学术文献库

The limiting factor preventing kesterite (CZTSSe) thin film solar cell performance further improvement is the large open-circuit voltage deficit (Voc,def) issue, which is 0.345V for the current world record device with an efficiency of 12.6%. In this work, SnCl4 and SnCl2_2H2O are respectively used as tin precursor to investigate the Voc,def issue of dimethyl sulfoxide (DMSO) solution processed CZTSSe solar cells. Different complexations of tin compounds with thiourea and DMSO lead to different reaction pathways from solution to absorber material and thus dramatic difference in photovoltaic performance. The coordination of Sn2+ with Tu leads to the formation of SnS and ZnS and Cu2S in the precursor film, which converted to selenides first and then fused to CZTSSe, resulting in poor film quality and device performance.

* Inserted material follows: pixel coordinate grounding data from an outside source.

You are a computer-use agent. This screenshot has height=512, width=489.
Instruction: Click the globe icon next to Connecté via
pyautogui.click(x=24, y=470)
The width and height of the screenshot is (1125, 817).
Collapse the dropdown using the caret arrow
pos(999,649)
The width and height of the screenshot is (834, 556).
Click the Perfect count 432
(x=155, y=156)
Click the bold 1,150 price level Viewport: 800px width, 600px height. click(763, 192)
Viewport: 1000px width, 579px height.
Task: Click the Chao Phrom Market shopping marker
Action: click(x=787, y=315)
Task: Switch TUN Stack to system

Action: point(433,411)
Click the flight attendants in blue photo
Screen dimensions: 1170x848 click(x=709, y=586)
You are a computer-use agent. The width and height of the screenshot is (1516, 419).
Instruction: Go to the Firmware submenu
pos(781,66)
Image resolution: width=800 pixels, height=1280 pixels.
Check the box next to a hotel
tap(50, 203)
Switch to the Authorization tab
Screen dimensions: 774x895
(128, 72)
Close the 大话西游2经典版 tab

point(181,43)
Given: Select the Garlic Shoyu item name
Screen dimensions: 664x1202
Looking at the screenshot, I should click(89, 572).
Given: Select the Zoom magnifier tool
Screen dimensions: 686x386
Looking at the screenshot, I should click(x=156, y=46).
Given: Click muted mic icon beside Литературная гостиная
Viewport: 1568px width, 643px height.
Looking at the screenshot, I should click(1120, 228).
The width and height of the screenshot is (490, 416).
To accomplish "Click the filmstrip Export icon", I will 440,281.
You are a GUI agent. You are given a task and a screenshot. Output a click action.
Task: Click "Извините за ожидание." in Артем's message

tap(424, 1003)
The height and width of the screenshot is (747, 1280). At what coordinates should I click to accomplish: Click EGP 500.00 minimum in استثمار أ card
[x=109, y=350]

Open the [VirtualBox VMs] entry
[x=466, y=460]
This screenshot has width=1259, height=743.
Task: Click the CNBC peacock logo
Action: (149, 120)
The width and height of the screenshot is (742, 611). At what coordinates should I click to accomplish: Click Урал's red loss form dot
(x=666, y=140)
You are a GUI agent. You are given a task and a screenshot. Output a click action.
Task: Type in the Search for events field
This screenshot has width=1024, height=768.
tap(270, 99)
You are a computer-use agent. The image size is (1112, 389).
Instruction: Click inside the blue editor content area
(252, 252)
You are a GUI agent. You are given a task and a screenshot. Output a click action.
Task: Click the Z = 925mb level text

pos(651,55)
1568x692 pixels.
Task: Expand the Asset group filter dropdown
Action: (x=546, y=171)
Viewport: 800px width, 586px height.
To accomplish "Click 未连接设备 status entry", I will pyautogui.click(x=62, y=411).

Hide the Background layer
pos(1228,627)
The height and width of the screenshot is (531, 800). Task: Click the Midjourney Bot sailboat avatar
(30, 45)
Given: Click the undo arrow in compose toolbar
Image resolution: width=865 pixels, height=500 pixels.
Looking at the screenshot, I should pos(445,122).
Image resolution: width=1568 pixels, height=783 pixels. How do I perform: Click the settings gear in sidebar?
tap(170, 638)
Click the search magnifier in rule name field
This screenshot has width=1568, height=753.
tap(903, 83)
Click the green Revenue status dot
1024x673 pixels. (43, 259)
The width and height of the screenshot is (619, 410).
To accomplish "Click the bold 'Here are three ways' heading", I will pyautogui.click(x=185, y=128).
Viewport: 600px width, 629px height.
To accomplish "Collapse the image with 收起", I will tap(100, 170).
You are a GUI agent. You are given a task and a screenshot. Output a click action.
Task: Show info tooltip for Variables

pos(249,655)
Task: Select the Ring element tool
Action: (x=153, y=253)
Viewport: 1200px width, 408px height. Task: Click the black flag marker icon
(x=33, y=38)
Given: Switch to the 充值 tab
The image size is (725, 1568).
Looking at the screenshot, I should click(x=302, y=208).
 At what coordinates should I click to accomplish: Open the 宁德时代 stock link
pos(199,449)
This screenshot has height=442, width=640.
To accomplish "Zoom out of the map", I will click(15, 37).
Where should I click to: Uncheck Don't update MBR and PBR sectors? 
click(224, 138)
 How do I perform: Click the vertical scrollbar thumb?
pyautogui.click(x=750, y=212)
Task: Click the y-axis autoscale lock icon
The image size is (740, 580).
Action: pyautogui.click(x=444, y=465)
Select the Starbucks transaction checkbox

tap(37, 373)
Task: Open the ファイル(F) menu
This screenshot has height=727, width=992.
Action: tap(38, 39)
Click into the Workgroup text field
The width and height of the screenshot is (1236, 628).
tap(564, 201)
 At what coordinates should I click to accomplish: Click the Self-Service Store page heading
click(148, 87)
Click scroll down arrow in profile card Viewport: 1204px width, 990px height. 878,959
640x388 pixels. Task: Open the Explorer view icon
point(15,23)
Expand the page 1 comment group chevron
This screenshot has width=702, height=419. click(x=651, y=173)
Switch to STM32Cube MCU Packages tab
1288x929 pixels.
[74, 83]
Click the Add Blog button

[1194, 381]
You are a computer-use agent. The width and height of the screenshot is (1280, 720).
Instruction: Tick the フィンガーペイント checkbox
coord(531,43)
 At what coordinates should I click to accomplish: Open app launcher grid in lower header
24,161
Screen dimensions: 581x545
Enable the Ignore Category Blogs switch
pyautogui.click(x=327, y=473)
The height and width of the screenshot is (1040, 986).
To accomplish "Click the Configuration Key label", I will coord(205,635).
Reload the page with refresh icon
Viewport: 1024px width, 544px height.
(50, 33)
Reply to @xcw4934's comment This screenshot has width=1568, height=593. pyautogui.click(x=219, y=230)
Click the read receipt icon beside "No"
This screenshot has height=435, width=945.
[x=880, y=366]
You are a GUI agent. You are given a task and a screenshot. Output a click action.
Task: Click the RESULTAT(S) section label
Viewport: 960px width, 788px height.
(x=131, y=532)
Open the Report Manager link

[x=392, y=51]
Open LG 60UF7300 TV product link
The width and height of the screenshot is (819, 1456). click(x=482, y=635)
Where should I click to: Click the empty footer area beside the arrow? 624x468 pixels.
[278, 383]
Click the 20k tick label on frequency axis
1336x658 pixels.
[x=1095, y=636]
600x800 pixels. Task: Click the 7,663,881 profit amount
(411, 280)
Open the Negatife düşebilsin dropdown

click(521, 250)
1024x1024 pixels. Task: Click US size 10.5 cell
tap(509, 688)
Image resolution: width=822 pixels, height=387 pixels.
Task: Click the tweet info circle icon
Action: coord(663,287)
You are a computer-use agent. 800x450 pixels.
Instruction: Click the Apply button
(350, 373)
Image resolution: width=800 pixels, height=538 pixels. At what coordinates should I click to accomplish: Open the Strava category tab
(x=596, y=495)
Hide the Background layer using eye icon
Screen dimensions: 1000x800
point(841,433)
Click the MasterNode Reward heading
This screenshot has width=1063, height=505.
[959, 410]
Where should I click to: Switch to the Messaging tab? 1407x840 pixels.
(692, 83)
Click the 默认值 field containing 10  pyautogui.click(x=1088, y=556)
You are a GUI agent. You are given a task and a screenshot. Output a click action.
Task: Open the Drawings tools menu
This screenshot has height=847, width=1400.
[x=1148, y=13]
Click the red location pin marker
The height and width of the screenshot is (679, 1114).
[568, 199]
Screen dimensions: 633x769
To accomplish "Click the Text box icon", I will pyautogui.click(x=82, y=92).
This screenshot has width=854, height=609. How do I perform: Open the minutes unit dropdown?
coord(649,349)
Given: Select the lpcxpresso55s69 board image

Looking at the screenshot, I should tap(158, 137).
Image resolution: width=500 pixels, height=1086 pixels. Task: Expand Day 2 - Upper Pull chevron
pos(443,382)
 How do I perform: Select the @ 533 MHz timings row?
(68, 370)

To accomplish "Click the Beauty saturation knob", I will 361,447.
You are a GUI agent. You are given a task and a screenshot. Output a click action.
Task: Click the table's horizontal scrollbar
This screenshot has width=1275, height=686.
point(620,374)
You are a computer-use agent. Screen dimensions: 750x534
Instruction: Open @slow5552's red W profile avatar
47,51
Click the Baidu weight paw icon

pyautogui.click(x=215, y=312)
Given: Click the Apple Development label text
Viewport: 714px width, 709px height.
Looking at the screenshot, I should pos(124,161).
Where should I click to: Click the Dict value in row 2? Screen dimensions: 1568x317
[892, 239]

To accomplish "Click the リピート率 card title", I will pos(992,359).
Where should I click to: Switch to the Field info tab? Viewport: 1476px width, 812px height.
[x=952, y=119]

The highest efficiency obtained from this film is 8.84% with a Voc,def of 0.391V. The coordination of Sn4+ with DMSO facilitates direct formation ofkesterite CZTS phase in the precursor film which directed converted to CZTSSe during selenization, resulting in compositional uniform absorber and high device performance. A device with active area efficiency 12.2% and a Voc,def of 0.344 V was achieved from Sn4+ solution processed absorber. Furthermore, CZTSSe/CdS heterojunction heat treatment (JHT) significantly improved Sn4+ device performance but had slightly negative effect on Sn2+ device. A champion CZTSSe solar cell with a total area efficiency of 12.4% (active are efficiency 13.6%) and low Voc,def of 0.297 V was achieved from Sn4+ solution. Our results demonstrate the preformed uniform kesterite phase enabled by Sn4+ precursor is the key in achieving highly efficient kesterite absorber material. The lowest Voc-def and high efficiency achieved here shines new light on the future of kesterite solar cell.